Le Sénat vote un texte contre la « cabanisation »

Le Sénat a adopté mercredi, en première lecture, une proposition de loi visant à faciliter les procédures de démolition de constructions illégales, telles que les cabanons, chalets, yourtes, abris ou encore habitats de fortune.
Porté par plusieurs sénateurs du groupe Les Républicains, le texte doit désormais être transmis à l’Assemblée nationale, sans garantie à ce stade qu’il soit inscrit à l’ordre du jour.
La proposition entend répondre à un phénomène qui « progresse de façon incontrôlée », « le plus souvent dans des zones à risques », selon la sénatrice Anne Ventalon, à l’origine de l’initiative avec plusieurs de ses collègues.
Le texte notamment le phénomène qualifié de « cabanisation », une notion aux contours juridiques encore flous, qui désigne l’implantation illégale de constructions variées dans des zones inconstructibles.
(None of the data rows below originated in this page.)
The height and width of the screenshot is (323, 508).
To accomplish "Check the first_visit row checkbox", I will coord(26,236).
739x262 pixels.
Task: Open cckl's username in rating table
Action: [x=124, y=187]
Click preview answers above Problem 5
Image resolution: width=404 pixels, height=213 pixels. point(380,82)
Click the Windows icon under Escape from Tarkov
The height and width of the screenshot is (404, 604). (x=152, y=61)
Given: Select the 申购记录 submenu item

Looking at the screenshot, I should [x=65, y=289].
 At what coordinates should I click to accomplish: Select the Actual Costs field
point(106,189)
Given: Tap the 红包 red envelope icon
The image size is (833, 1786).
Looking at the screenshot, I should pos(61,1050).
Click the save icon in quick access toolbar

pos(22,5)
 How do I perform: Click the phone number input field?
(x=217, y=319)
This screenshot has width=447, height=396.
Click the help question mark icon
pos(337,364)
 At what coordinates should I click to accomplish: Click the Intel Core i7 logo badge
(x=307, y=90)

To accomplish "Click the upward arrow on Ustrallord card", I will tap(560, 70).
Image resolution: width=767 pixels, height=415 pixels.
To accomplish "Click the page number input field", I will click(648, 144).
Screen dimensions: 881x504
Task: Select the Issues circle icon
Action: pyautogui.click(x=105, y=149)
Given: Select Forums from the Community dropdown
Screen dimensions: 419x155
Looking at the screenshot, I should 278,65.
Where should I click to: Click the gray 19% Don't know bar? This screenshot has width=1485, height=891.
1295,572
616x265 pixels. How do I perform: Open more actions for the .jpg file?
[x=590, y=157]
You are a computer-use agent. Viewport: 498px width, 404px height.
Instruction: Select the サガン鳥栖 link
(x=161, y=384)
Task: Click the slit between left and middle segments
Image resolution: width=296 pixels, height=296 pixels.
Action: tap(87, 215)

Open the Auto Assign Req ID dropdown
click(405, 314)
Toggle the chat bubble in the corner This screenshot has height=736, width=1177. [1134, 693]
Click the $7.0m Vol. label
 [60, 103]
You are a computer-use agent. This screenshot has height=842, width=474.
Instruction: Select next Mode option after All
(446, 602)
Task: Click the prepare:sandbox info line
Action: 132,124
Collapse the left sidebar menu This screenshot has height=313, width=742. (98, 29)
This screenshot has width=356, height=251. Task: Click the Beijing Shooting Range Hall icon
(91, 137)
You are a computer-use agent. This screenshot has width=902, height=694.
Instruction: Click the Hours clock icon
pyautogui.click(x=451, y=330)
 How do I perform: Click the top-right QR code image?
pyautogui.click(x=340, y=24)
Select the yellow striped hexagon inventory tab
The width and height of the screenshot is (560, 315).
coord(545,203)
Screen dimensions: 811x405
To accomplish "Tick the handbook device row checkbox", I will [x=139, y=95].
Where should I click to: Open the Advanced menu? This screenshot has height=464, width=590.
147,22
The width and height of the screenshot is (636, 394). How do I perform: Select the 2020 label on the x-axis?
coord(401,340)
Ces installations, souvent utilisées comme logements, se développent au détriment des espaces agricoles, naturels ou forestiers, selon les sénateurs à l’origine de la proposition de loi.
« Dans certains cas, ce phénomène traduit des situations de précarité qui doivent être prises en compte avec humanité. Mais cela ne peut pas conduire à accepter l'installation durable de constructions illégales », a également souligné Anne Ventalon.
Une procédure placée sous sous l’autorité des préfets ou des maires
Actuellement, toute démolition suppose une mise en demeure préalable par le maire, le respect d’un délai de mise en conformité, puis une autorisation du juge. Les sénateurs souhaitent instaurer une procédure parallèle permettant d’engager ces mesures sans accord préalable du juge judiciaire.
Cette procédure accélérée, placée sous l’autorité des préfets ou des maires, serait limitée aux constructions situées en zones non urbaines. Elle pourrait être mobilisée lorsque les installations présentent « un risque certain » pour la sécurité, la santé ou la salubrité publiques, ou lorsqu’elles constituent « une atteinte grave à l’intégrité des espaces naturels, agricoles ou forestiers ».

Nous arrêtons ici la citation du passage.